June 26, 2014

Study Identifies Possible Target of Immune Attacks in Some People with MS

An international team of researchers have identified a protein that may be a target of the immune attack in some people with MS. An immune response to this protein – a protein called "KIR4.1," which is found on several types of brain cells – was observed in the serum of 47% of people with MS who were tested. Further research is needed to confirm these findings, and to understand what the role of this protein may play in MS and its potential for developing new treatments. [Rajneesh Srivastava, M.Sc., Muhammad Aslam, Ph.D., Sudhakar Reddy Kalluri, M.Sc., Lucas Schirmer, M.D., Dorothea Buck, M.D., Björn Tackenberg, M.D., Veit Rothhammer, M.D., Andrew Chan, M.D., Ralf Gold, M.D., Achim Berthele, M.D., Jeffrey L. Bennett, M.D., Thomas Korn, M.D., and Bernhard Hemmer, M.D. N Engl J Med 2012; 367:115-123 July 12, 2012]

The spinal fluid of most people with MS contains increased amounts of a type of antibody called IgG, which are present almost exclusively in infectious and inflammatory disorders and are usually directed against the disease-causing agent.
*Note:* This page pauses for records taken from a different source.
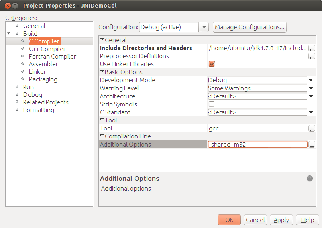This screenshot has width=322, height=228.
Task: Collapse the Build tree node
Action: point(9,33)
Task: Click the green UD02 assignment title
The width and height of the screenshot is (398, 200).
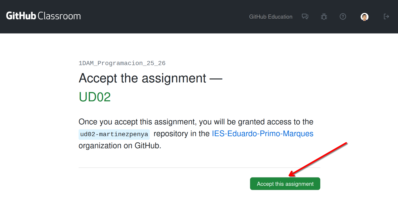Action: (x=95, y=97)
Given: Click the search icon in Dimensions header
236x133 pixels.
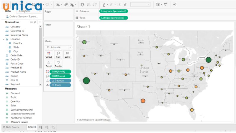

Previous attempts to identify antigens to which antibodies are targeted in MS have failed. The current study focused on the serum portion of blood samples from people with MS and from others, rather than on spinal fluid.

In a series of experiments, the research team screened serum samples from people with MS and observed that IgG antibodies were attaching themselves to specific myelin-making cells. They identified the protein KIR4.1 as the target of the IgG reaction. KIR4.1 is an ion channel; these are proteins that are active on the surfaces of several types of brain cells and are critical for cell function. The team then developed a method of testing people for the presence of antibodies against KIR4.1 in serum samples, and found antibodies to KIR4.1 in a substantial proportion of people with MS in comparison with others tested. The antibodies were found in serum of 186 of 397 (46.9%) people with MS, versus only 3 out of 329 people with other neurologic disorders, and in none out of 59 people without disease.

Further studies revealed that when anti-KIR4.1 antibodies that were obtained from people with MS were injected into mice, abnormalities in the nervous system occurred. In previous studies, KIR4.1 has been shown to be important in myelin formation, leading the team to conclude that KIR4.1 is a plausible candidate to be a target of the immune attack in at least some people who have MS. The investigators did not observe any clinical or other differences in people with MS who had the antibodies versus those who did not. How this protein may be involved in MS, and whether this finding will lead to new approaches to treating MS, awaits further research.